F. H. : Ce qui compte pour les armées, c’est le pouvoir d’achat. Le Livre blanc dit qu’il n’y aura pas de baisse de pouvoir d’achat pour les trois prochaines années. On verra très vite cet automne, avec la loi de programmation militaire, si cet engagement est tenu. Il est vrai que la France mène un nombre très important d’opérations extérieures, bien supérieur à ce que font les autres Etats : nous avons aujourd’hui huit opérations avec chacune plus d’un millier de soldats. La commission du Livre blanc préconise une plus grande sélectivité s’agissant des opérations extérieures, avec une liste de critères exigeants.

L’opération Eufor au Tchad aurait-elle réuni ces critères ?

F. H. : Pour moi, la réponse est claire : non !

T. D. : Moi, je voudrais défendre cette opération, parce que la responsabilité de protéger est l’une des plus importantes qui soit, qui a été reconnue comme telle ces dernières années, au niveau des Nations unies. Dans ce domaine, la France doit montrer l’exemple. Quant aux critères retenus, je citerai l’importance de la menace, la légitimité de l’opération, la façon dont on a examiné les autres possibilités d’action, l’estimation du coût, etc. Il est vrai aussi que si on avance trop de conditions, on ne part jamais. Toute action comportant un risque il faut savoir quel est le degré de risques qu’on est prêt à accepter. C’est une question qui est importante pour les vingt prochaines années, parce qu’une population vieillissante est moins favorable à la prise de risques.

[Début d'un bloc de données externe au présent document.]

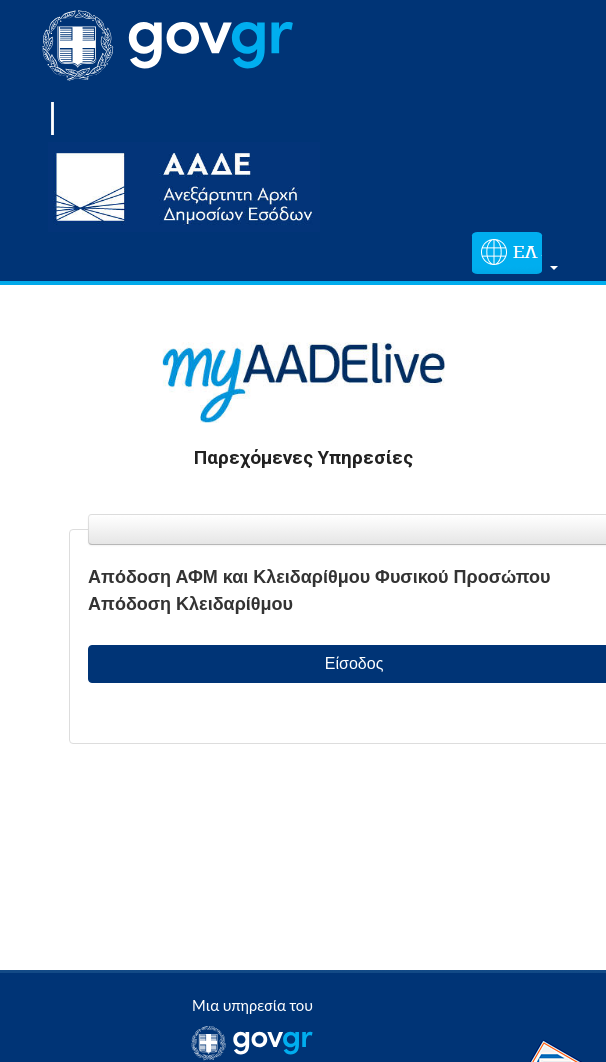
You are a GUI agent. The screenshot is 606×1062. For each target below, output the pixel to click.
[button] (511, 256)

Finalement, à quoi sert un Livre blanc ? Est-ce une "bible" qu’il faut impérativement respecter ou, au contraire, une référence poussiéreuse pour les gouvernements ?

F. H. : Ayant été approuvé par la moulinette de l’interministériel, des conseils de défense, avec un volet parlementaire, etc., c’est un document qui engage. Dans l’histoire de la Ve République, les Livres blancs ont été le cadre doctrinal et le socle capacitaire à partir duquel les lois de programmation militaire se sont faites. Le Livre blanc de 1972 a été celui de la dissuasion, celui de 1994 a été celui de la projection et de la professionalisation, et le Livre blanc de 2008, sera celui de la "connaissance et de l’anticipation".

T. D. : Je serais plus prudente. Nous verrons dans quelle mesure ce Livre blanc sera un ouvrage de référence pour les lois de programmation militaire. Je jugerai sur pièces. En tout état de cause, ce qui restera, c’est son extraordinaire ouverture géographique et son ouverture thématique, puisqu’il couvre à la fois des problèmes de société, militaires, économiques, sécuritaires et diplomatiques.